Um carrasco com sotaque inglês
O primeiro-ministro britânico acha muito preocupante que o criminoso possa ser um britânico

A decapitação do jornalista norte-americano James Foley causou especial impacto no Reino Unido porque seu assassino, que aparece com o rosto tampado, fala com um forte sotaque inglês, provavelmente de Londres ou do sul da Inglaterra. Esse fato fez com que o primeiro-ministro britânico, David Cameron, interrompesse suas férias na Cornualha para presidir, em Downing Street, diversas reuniões com especialistas do Foreign Office e do Ministério do Interior.

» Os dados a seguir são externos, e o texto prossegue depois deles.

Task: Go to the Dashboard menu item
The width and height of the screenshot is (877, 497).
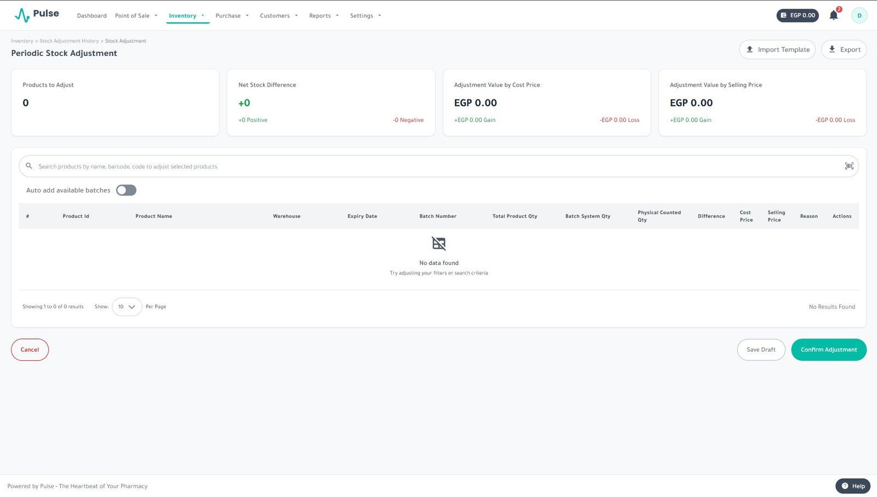Action: (92, 16)
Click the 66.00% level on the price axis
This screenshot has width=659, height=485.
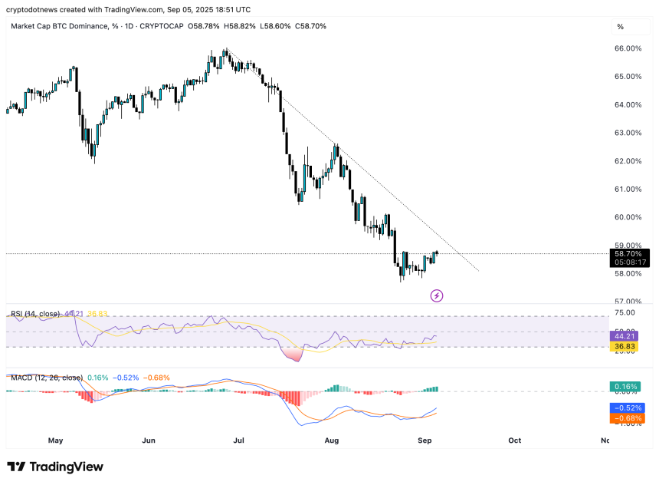[628, 48]
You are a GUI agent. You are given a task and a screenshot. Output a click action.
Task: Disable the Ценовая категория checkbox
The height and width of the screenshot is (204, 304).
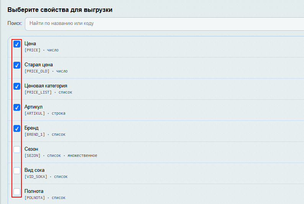click(17, 86)
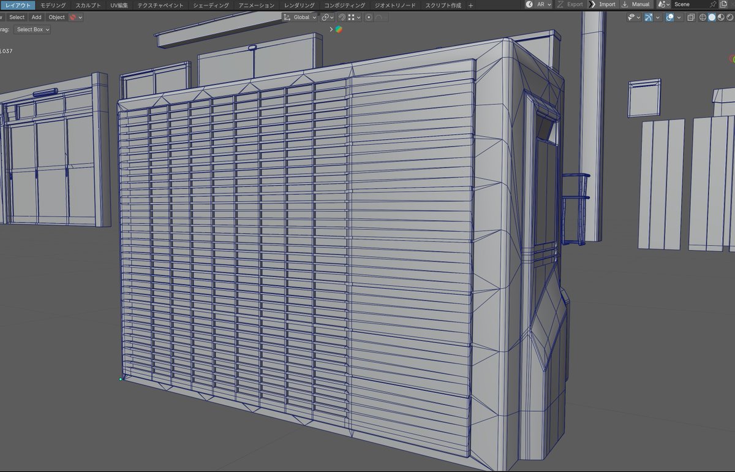Open the Select menu
This screenshot has width=735, height=472.
[17, 17]
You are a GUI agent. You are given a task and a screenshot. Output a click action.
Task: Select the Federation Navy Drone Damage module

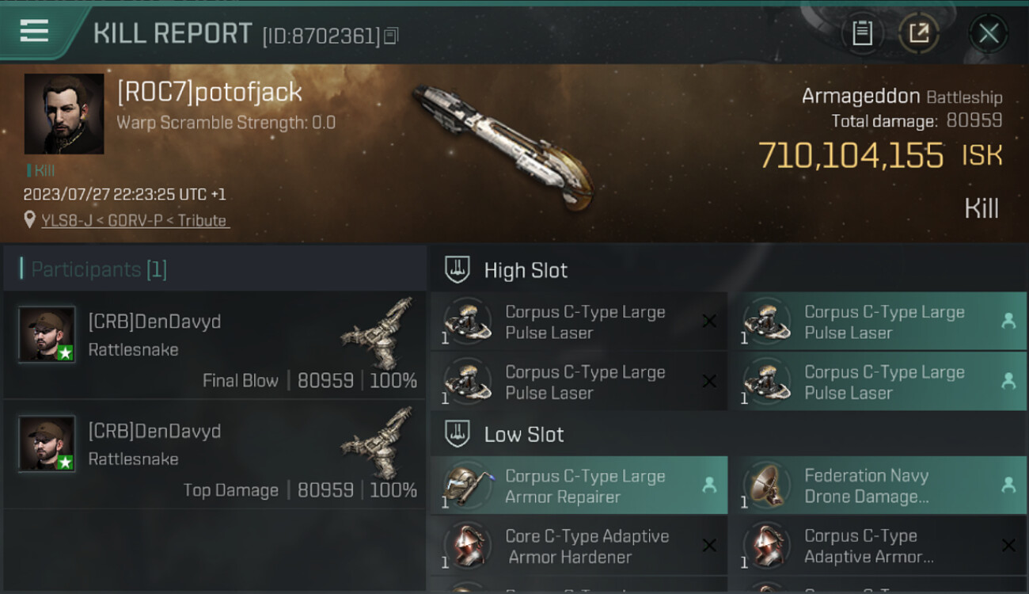coord(878,485)
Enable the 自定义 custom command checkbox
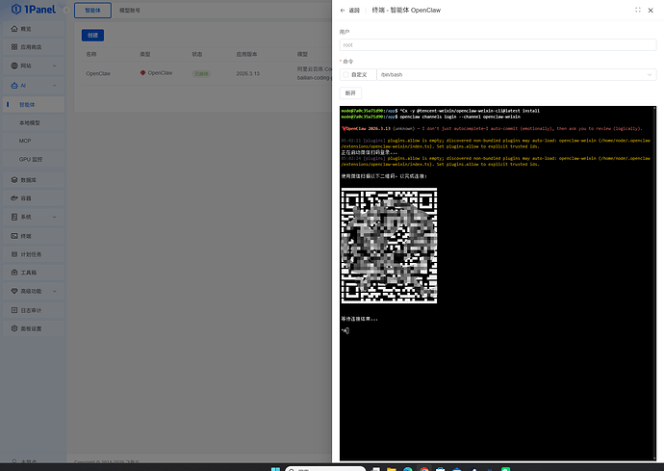This screenshot has height=471, width=664. (x=346, y=74)
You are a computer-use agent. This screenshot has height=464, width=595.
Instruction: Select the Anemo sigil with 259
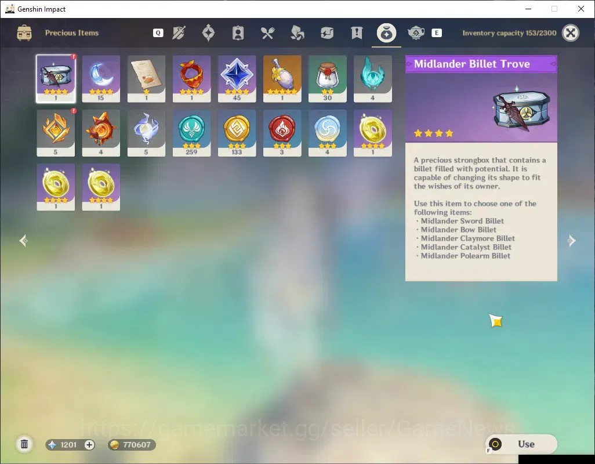191,133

Cameron já teve que adiantar em 24 horas seu regresso de Portugal dias antes, ao receber numerosas críticas por continuar de férias enquanto piorava o avanço do Estado Islâmico (EI) no Iraque.
“Isto é profundamente preocupante, mas sabemos que muitos cidadãos britânicos viajaram para o Iraque e a Síria para formar parte do extremismo e da violência”, disse o primeiro-ministro em uma breve declaração depois da reunião do gabinete de crise. “Agora, o que devemos fazer é redobrar nossos esforços para impedir que continuem indo”, acrescentou, apesar de que aclarou que o Reino Unido não aumentará sua participação militar no Iraque.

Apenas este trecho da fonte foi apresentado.